Profile Image for Lar.
96 reviews
November 8, 2022
Had to read this for a class a few years back but it has stuck with me ever since!

An extremely difficult read that will not leave you the same after you close the book. It is highly disturbing at times, but learning about what happens to the women of the world is worth it.

Writing this review late because I had Chad Emmett (one of the authors) as a professor and recently heard about his retirement. I checked out his blog and he wrote about the honor it was to write this book. He has always been a champion for the underdog and knowing that he helped write this book makes me want to share it with everyone!

Anyways, this was a solid read but AGAIN it has very heavy material. Ignorance is bliss, but knowledge is power!
Profile Image for Jessi.
94 reviews15 followers
December 5, 2017
This is a vital, edifying book that I really needed to read during this frankly terrible time. The pedagogical tone might be off-putting to some readers, but I found it readable and approachable, as well as methodical and clear.

The theoretical foundations linking the establishment of violent patriarchy (manifested in physical insecurity and political precariousness of women) to insecurity of the state at the international level were lucid, and the review of the empirical data probing this relationship was compelling, careful, and nuanced.

One key contribution of this book is the explication of violent patriarchy's origins in evolutionary theory. The authors first address the facile misunderstanding that biology set down immutable, caricaturish sex roles (that is, aggressive men and submissive women) that echo through generations, and that reflect our true natures, regardless of any social reforms we may attempt to enact. Rather, they establish convincingly that violent patriarchy is the means set into play by the motive of male desire to control female sexuality, in order to combat female monopoly of genetic reproduction.
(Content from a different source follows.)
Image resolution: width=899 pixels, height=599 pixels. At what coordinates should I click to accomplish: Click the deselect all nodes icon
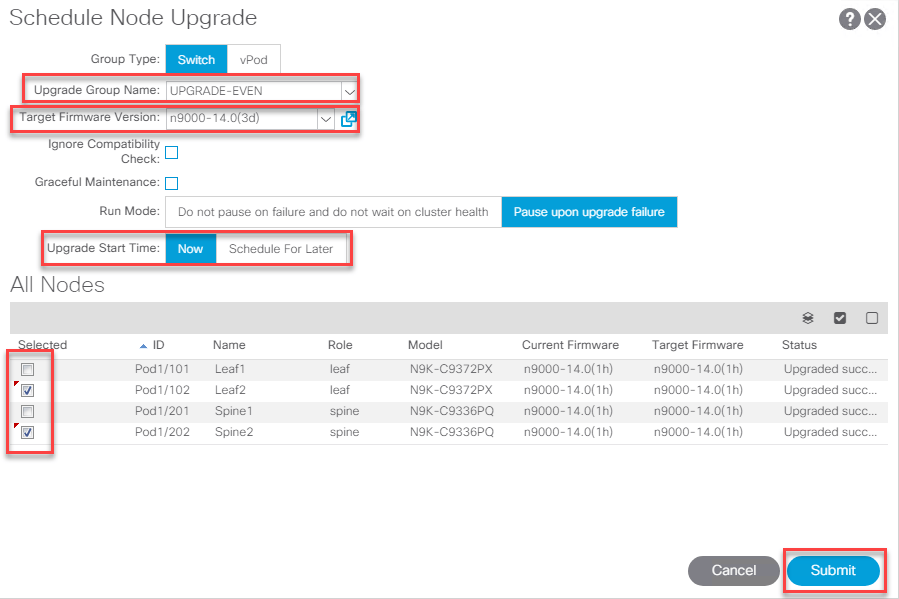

Patriarchy became a self-propagating strategy as men controlled access to resources, directed the destiny of women via patrilocality (women leaving their natal families to join their husband's family), created alliances with other men even to the degree of sometimes harming men to ensure practices that would further disadvantage women, and always maintaining at least the threat of physical violence over women who might attempt to fight back. The evidence that this constant oppression of women also created endocrine changes, potentially heritable, as well as selecting for aggressiveness in males over time, only makes this explication more necessary and captivating (if infuriating).

The thesis that "when evolutionary forces predisposing to violent patriarchy are not checked through the use of cultural selection and social learning to ameliorate gender inequality, dysfunctional templates of violence and control diffuse throughout society and are manifested in state security and behavior" is lucid, and compellingly developed in the introduction, theoretical chapters, and conclusion. Beyond this, the development of comprehensive data sets that measure the physical security, societal valuation, and civic participation of women across the globe were fascinating and set the stage for further study and revelation. I agree that the preliminary empirical results are consistent with the hypotheses advanced.

Additionally, as a student of international relations during the mid-2000s, this volume's examination of the Islamic world was of particular interest. IR can be kind of insane in invoking theories, such as Huntington's clash of civilizations, that can be frankly culturally insensitive or even backward, in my opinion. This book provided a great service by carefully establishing that there is no monolithic female experience in Islamic countries, and by showing that while democratic norms and prosperity can have decent predictive value of a country's peacefulness (though not as great a predictive value as the security of women), prevalence of Islam is not a useful predictor for international peacefulness.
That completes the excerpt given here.